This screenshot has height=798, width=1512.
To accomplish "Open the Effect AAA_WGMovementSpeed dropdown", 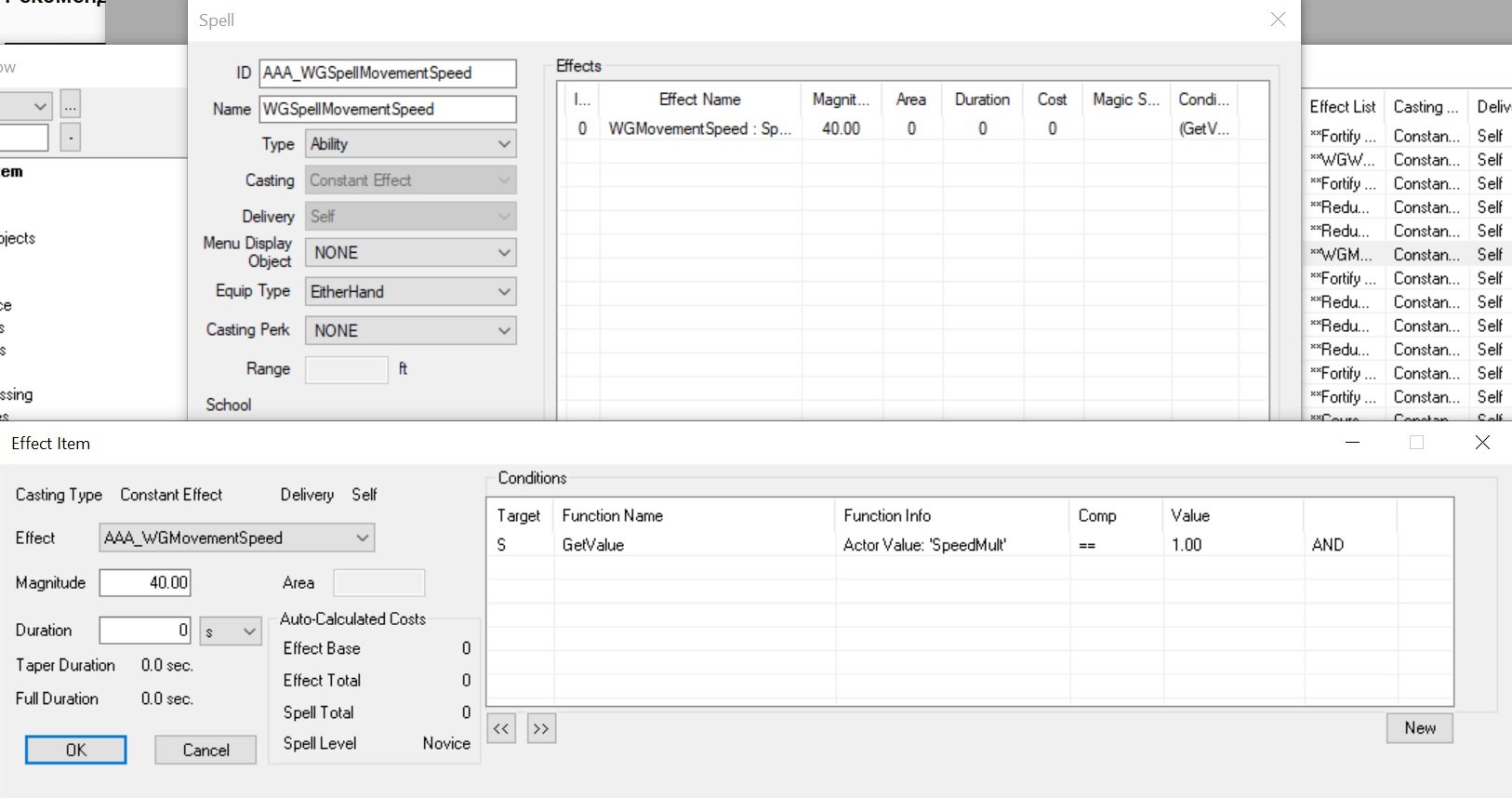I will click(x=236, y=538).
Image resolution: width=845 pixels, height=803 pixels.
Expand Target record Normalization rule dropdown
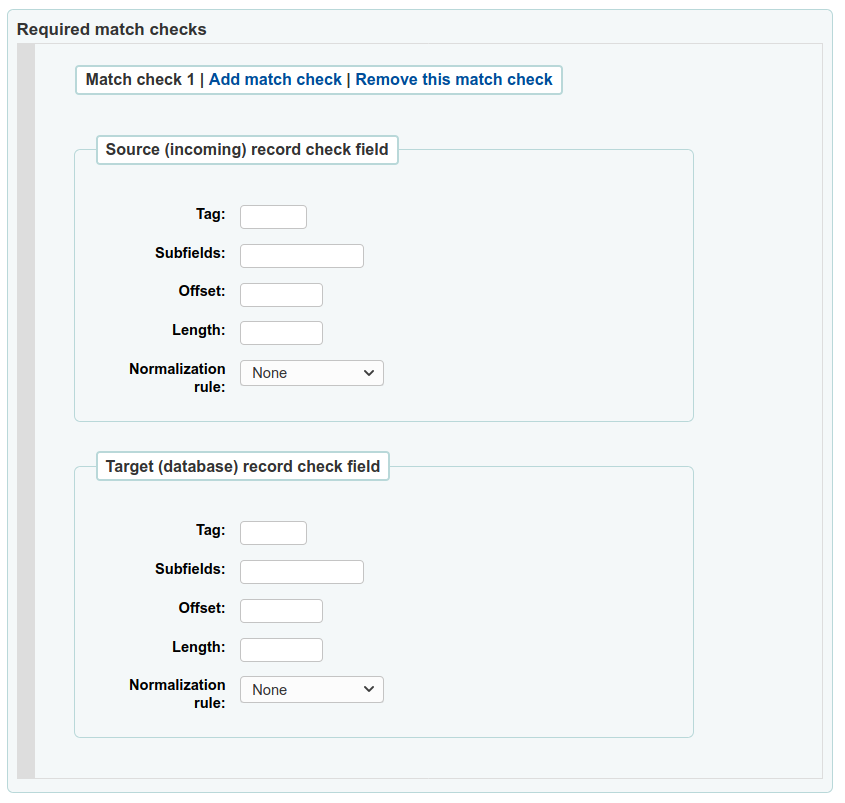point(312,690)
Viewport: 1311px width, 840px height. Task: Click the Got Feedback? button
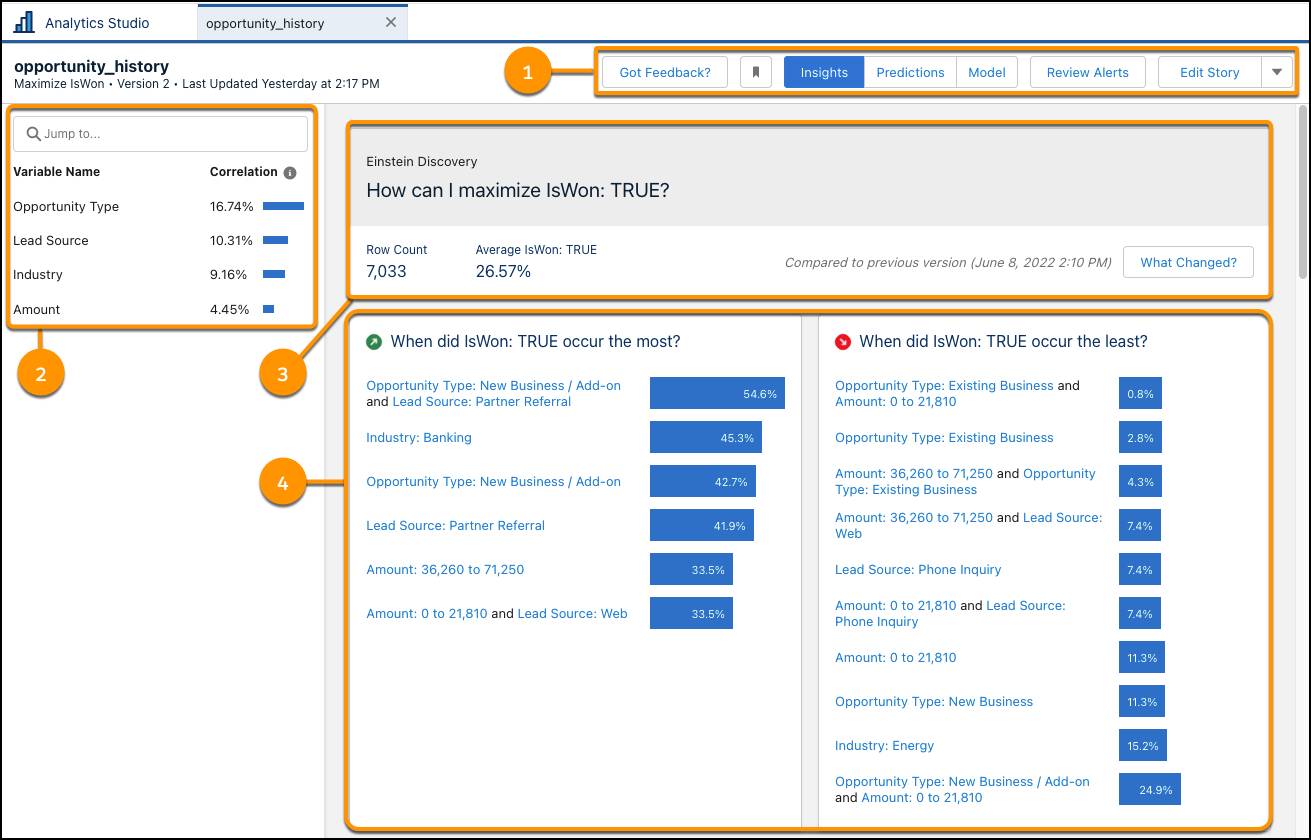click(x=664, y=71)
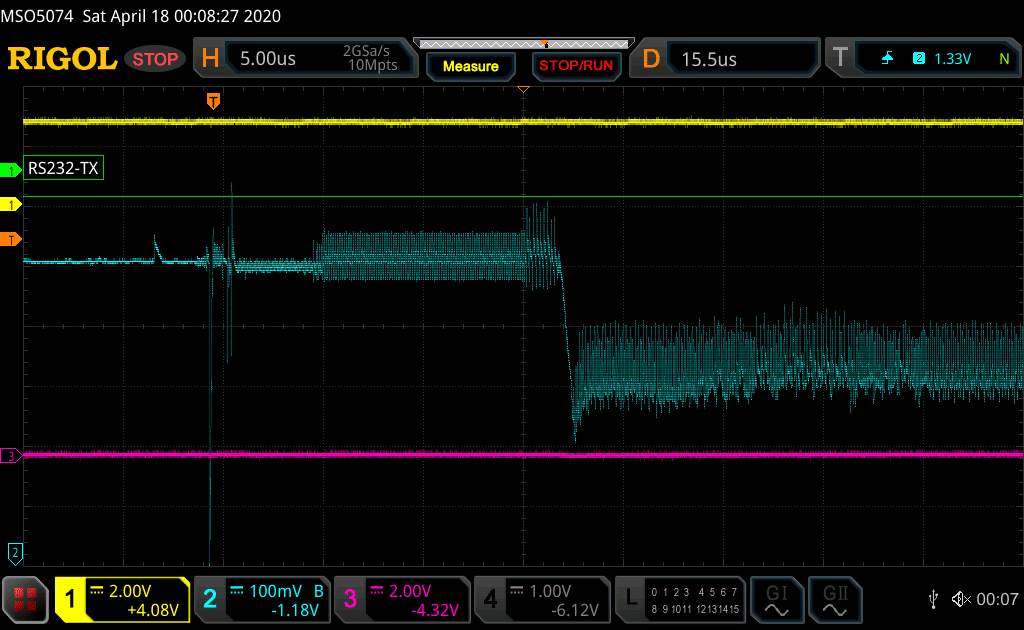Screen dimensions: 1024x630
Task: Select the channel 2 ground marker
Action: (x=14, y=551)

**Task brief**
Retype, word for word, only the lines from the line with "Image resolution: width=845" to the final line of the listing above; the pictures do not belong in the copy.

**Reply**
Image resolution: width=845 pixels, height=803 pixels.
Expand Target record Normalization rule dropdown
point(312,690)
Viewport: 1311px width, 840px height. Task: Click the Got Feedback? button
click(x=664, y=71)
Screen dimensions: 1024x630
Task: Select the channel 2 ground marker
Action: (x=14, y=551)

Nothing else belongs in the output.